Items from a dataset:
__________________________________________________
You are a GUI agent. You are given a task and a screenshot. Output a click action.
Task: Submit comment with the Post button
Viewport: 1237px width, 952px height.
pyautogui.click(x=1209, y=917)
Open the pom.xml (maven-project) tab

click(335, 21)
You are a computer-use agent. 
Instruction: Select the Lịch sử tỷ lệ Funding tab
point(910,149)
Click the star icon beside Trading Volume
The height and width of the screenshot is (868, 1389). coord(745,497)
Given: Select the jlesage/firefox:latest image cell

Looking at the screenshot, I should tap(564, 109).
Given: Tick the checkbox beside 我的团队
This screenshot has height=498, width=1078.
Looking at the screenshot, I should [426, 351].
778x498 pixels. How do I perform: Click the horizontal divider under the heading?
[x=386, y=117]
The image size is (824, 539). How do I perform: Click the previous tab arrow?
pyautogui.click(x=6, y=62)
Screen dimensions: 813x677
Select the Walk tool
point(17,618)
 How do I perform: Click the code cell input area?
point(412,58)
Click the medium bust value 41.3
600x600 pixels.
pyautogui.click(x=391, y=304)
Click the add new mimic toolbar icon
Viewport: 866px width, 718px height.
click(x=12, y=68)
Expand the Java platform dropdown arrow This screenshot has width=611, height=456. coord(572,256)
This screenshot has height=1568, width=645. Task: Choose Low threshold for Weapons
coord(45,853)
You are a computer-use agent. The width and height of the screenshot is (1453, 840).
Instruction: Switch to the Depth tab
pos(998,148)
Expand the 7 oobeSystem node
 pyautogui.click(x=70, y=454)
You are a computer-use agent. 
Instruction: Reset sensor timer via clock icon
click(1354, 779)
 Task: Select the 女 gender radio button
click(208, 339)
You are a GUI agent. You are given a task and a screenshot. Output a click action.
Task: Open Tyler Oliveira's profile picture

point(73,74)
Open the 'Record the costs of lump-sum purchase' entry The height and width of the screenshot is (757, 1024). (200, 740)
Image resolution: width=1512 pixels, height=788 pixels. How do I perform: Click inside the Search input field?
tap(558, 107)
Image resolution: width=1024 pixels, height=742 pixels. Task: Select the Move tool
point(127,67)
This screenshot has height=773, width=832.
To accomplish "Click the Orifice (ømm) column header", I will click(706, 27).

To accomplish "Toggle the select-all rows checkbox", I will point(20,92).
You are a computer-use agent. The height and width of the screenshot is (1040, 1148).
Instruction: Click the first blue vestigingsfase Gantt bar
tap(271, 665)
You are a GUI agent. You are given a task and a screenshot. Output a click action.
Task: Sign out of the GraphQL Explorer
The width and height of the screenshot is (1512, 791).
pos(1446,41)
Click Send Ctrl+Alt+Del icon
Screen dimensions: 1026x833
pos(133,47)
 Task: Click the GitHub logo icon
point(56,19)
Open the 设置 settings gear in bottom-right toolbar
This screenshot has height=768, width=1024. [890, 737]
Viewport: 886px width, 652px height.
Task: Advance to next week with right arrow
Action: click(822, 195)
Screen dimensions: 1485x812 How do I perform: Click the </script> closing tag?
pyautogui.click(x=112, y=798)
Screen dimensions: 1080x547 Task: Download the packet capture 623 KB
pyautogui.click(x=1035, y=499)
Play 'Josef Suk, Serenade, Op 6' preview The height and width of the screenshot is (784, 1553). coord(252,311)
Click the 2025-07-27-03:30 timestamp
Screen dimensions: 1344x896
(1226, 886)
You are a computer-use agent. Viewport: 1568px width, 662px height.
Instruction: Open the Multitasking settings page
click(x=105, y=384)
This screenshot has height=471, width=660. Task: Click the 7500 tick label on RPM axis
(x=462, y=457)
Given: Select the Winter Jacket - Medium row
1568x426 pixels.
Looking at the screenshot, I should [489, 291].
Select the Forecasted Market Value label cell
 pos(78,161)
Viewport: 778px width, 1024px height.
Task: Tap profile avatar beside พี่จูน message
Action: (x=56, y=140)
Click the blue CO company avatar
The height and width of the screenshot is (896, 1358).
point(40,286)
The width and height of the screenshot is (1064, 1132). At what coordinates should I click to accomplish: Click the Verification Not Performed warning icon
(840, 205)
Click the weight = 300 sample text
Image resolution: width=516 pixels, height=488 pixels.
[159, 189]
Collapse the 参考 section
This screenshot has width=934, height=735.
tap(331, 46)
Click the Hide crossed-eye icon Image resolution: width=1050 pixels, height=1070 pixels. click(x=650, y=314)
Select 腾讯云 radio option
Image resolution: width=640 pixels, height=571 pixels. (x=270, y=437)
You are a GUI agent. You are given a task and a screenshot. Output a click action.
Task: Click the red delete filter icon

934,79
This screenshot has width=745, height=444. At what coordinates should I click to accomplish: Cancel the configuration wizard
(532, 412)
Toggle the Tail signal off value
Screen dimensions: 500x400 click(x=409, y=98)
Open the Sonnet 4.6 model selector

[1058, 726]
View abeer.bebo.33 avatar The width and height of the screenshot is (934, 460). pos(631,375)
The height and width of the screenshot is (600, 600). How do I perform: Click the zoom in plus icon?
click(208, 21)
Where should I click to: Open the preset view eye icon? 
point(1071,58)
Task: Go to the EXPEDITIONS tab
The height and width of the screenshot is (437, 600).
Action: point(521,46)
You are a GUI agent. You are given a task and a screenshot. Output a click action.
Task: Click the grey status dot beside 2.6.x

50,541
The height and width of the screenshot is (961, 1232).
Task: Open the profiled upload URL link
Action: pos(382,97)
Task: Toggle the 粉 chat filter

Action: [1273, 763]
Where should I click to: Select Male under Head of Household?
__________________________________________________
Print the lines of the data above exactly as they appear, beginning with the line containing "Given: Select the jlesage/firefox:latest" and continuing through the line containing "Looking at the screenshot, I should [426, 351].".

* _WRITTEN RESPONSE_:
Given: Select the jlesage/firefox:latest image cell

Looking at the screenshot, I should tap(564, 109).
Given: Tick the checkbox beside 我的团队
This screenshot has height=498, width=1078.
Looking at the screenshot, I should [426, 351].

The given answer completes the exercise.